SAN DIEGO—Recent updates to the classification criteria for systemic sclerosis (SSc) and a better understanding of autoimmunity’s role in the disease are helping investigators unravel its mysteries, said Richard Silver, MD, director of the division of rheumatology and immunology at the Medical University of South Carolina in Charleston.
Dr. Silver updated rheumatologists on SSc research at the 2013 ACR/ARHP Annual Meeting, held October 26–30. [Editor’s Note: This session was recorded and is available via ACR SessionSelect at www.rheumatology.org.] Dr. Silver addressed some of the challenges of diagnosing SSc, highlighting diseases that may mimic scleroderma, serious potential complications, and new clinical trials that may help extend patients’ lives.
There are three key components involved in SSc: autoimmunity, vasculopathy, and fibrosis, Dr. Silver said. “How these three major facets interact with each other remains the biggest challenge for investigators,” he said.
Distinguish From Mimics
A challenge for a rheumatologist whose patient presents with symptoms that may initially appear to be caused by SSc is that the disease often mimics others, a set of skin conditions known as “pseudoscleroderma,” Dr. Silver said. Hardening of the skin doesn’t always mean scleroderma, so serologic testing for specific autoantibodies or nailfold capillary microscopy can help confirm diagnosis. Common pseudoscleroderma conditions include diffuse fasciitis with eosinophilia (DFE), scleredema, scleromyxedema, and environmental pseudosclerodermas such as eosinophilia myalgia syndrome, among others.
Examining the character of skin tautness and then the distribution of the skin involvement can aid in diagnosis, Dr. Silver said. “In many of these pseudoscleroderma conditions, the process involves more than the dermis. It goes deeper, to the subdermis and the fascia, resulting in a woody induration of the skin,” he said. “Many of these mimics also spare the fingers and sometimes the face, while scleroderma typically affects the fingers, hands, and face.” In most pseudosclerodermas, there is no Raynaud’s phenomenon, and antinuclear antibodies also are rarely present in these mimicking conditions while common in scleroderma, he noted. Other important distinguishing features may be organ involvement, particularly the heart or lungs, which is usually absent in the various pseudoscleroderma conditions.
In DFE, a full-thickness skin biopsy is needed to confirm diagnosis, he added. The skin involvement extends from the dermis all the way to the fascia and sometimes the muscles, in these cases. Dr. Silver described a patient with DFE who couldn’t grip a football due to tethering of the tendons to the forearms from fibrosis. DFE is almost always steroid responsive, he added, unlike scleroderma.

────

REQUIRED ACTION A: Translate this sentence from the systemic sclerosis article into French: "Hardening of the skin doesn’t always mean scleroderma, so serologic testing for specific autoantibodies or nailfold capillary microscopy can help confirm diagnosis."
REQUIRED ACTION B: According to the systemic sclerosis article, what is needed to confirm a diagnosis of DFE?

────

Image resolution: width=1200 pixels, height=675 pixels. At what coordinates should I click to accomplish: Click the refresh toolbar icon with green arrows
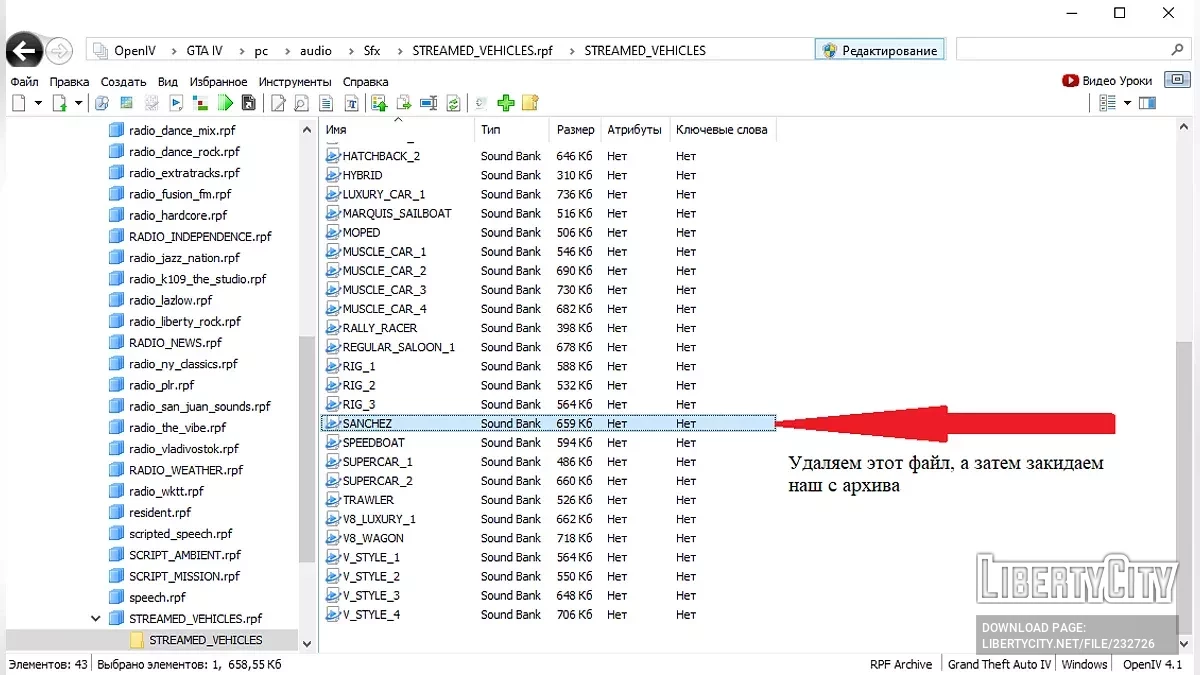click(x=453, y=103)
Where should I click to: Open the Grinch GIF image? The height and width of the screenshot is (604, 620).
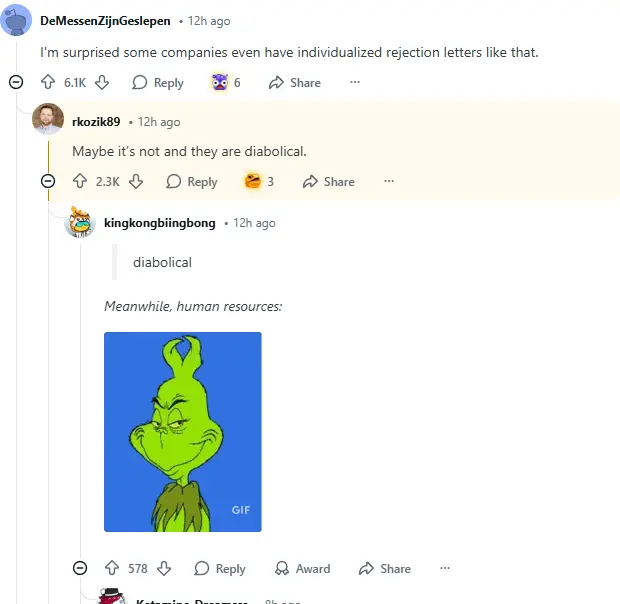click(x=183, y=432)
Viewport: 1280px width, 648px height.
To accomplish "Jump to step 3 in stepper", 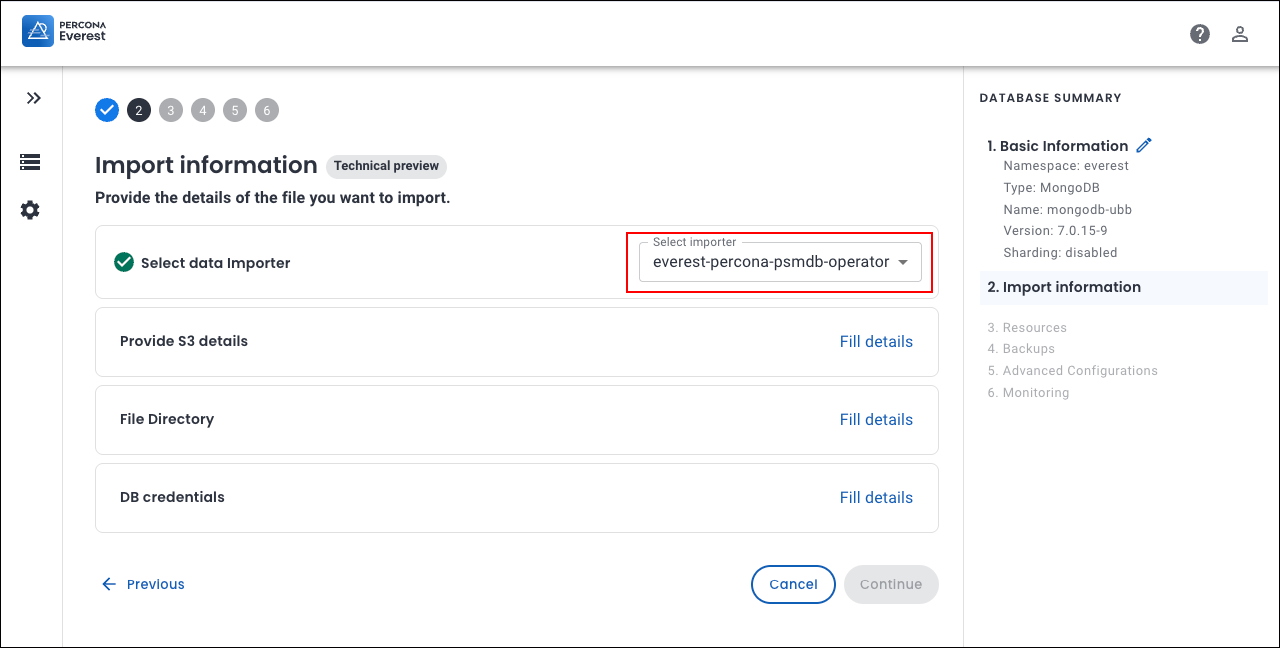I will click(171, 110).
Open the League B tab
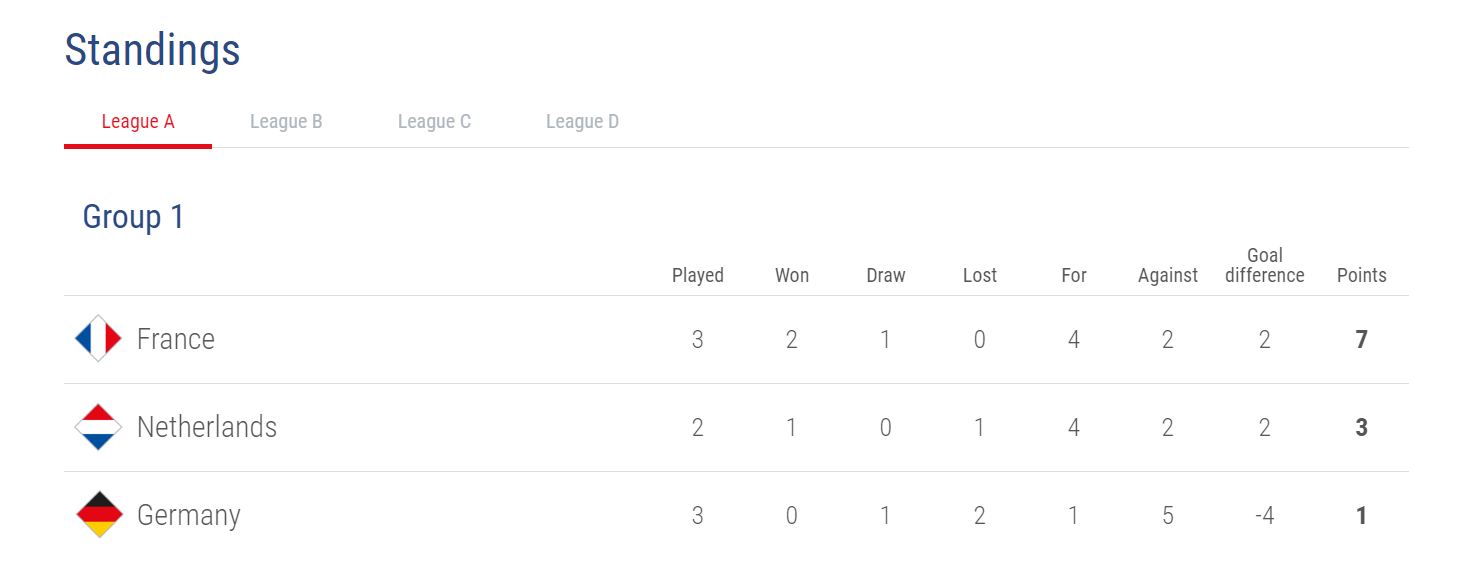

────

FINAL ANSWER A: Le durcissement de la peau ne signifie pas toujours une sclérodermie ; des tests sérologiques à la recherche d’autoanticorps spécifiques ou une capillaroscopie périunguéale peuvent donc aider à confirmer le diagnostic.

FINAL ANSWER B: A full-thickness skin biopsy.